Em discurso realizado na tribuna do Senado na semana passada, Marina afirmou que “segmentos do agronegócio e da infraestrutura se revezam em um jogral de satanização das conquistas ambientais que a sociedade brasileira conseguiu inscrever no arcabouço legal de nosso país”. Segundo a ex-ministra, estes setores “agora estão imbuídos em convencer a sociedade brasileira de que a legislação que protege o que restou da floresta, que protege a nossa biodiversidade e as margens dos rios é a maior inimiga para o crescimento e expansão da agricultura no país”.
Novo Código
Kátia Abreu, por sua vez, alia o comando da pressão ruralista no Senado à articulação nacional das principais entidades representativas dos grandes produtores. Também na semana passada, a senadora levou ao Congresso uma proposta elaborada em conjunto pela CNA e pela Sociedade Rural Brasileira (SBR) que sugere uma ampla reformulação no Código Florestal.

☆ ☆ ☆ ☆

** Tarefa solicitada 1 **
No trecho sobre o Código Florestal, quais entidades elaboraram em conjunto a proposta que Kátia Abreu levou ao Congresso?
** Tarefa solicitada 2 **
Dê sequência ao trecho sobre o Código Florestal a partir da última frase apresentada.
As linhas não têm relação com o trecho acima.

** Dados fornecidos **

☆ ☆ ☆ ☆

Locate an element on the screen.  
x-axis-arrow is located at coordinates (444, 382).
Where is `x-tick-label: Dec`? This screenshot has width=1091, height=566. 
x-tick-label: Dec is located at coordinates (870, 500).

☆ ☆ ☆ ☆

** Espaço da resposta 1 **
A CNA e a Sociedade Rural Brasileira (SBR).

** Espaço da resposta 2 **
Entre as mudanças propostas pelos ruralistas estão o fim da obrigatoriedade de recompor as Áreas de Proteção Permanente (APPs) no mesmo bioma onde houve desmatamento, a permissão para compor 50% da reserva legal com espécies exóticas ao bioma e a manutenção das áreas “consolidadas pela agricultura” mesmo em biomas considerados ameaçados.
O ponto fundamental de um novo “Código Ambiental Brasileiro”, de acordo com o desejo dos ruralistas, seria a transferência para os Estados da atribuição de definir as políticas ambientais, o que hoje é prerrogativa exclusiva da União: “Se o governo federal descentralizou a saúde e a educação, por que não o meio ambiente também? Cada Estado tem suas peculiaridades ambientais e agrícolas e pode deliberar sobre elas”, diz Kátia Abreu.
Governadores ruralistas
A pressão no Congresso - onde 33 propostas de alteração do Código Florestal já foram protocoladas por parlamentares ruralistas - acontece paralelamente à ação dos governadores mais ligados à cartilha do agronegócio. O governador de Santa Catarina, Luiz Henrique Silveira (PMDB), deu a largada ao usar sua maioria na Assembléia Legislativa para aprovar um código florestal estadual que, entre outras afrontas à legislação federal, reduziu para cinco metros a faixa de proteção das matas ciliares (localizadas às margens dos rios e lagos).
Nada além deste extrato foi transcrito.